***** Information shown *****

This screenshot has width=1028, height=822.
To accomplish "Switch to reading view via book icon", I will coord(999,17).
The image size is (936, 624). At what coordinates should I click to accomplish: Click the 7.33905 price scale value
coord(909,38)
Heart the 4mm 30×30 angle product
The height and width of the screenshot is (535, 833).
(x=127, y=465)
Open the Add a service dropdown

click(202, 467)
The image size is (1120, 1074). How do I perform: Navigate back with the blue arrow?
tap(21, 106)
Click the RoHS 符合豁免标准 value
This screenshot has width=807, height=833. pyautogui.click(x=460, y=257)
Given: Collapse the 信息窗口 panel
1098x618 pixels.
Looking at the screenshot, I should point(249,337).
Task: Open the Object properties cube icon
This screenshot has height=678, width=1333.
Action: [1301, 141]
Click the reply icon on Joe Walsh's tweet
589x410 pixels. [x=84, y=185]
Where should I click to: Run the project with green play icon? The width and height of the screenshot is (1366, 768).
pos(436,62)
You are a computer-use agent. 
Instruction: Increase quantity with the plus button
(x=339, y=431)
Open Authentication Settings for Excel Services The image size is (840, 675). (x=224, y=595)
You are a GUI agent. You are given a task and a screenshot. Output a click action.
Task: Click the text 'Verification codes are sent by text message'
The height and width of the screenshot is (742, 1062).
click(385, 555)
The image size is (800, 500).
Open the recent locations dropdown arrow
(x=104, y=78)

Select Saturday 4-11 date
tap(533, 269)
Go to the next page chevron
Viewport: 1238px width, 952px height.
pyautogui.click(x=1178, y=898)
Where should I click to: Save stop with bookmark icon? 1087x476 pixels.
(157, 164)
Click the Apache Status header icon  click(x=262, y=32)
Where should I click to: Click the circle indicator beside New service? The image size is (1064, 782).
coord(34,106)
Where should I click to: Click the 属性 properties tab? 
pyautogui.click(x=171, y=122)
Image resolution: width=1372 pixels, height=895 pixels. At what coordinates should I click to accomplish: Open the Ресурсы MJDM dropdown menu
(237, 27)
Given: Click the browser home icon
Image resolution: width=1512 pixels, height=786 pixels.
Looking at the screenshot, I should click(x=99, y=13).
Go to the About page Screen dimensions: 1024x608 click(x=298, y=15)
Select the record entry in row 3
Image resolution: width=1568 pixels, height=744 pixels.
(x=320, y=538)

*****

In the material above, find the line containing "You are a computer-use agent." and the line containing "Click the Apache", then write out exactly those two lines and every line between them, and nothing more.

__Answer to this exercise__.
You are a computer-use agent. 
Instruction: Increase quantity with the plus button
(x=339, y=431)
Open Authentication Settings for Excel Services The image size is (840, 675). (x=224, y=595)
You are a GUI agent. You are given a task and a screenshot. Output a click action.
Task: Click the text 'Verification codes are sent by text message'
The height and width of the screenshot is (742, 1062).
click(385, 555)
The image size is (800, 500).
Open the recent locations dropdown arrow
(x=104, y=78)

Select Saturday 4-11 date
tap(533, 269)
Go to the next page chevron
Viewport: 1238px width, 952px height.
pyautogui.click(x=1178, y=898)
Where should I click to: Save stop with bookmark icon? 1087x476 pixels.
(157, 164)
Click the Apache Status header icon  click(x=262, y=32)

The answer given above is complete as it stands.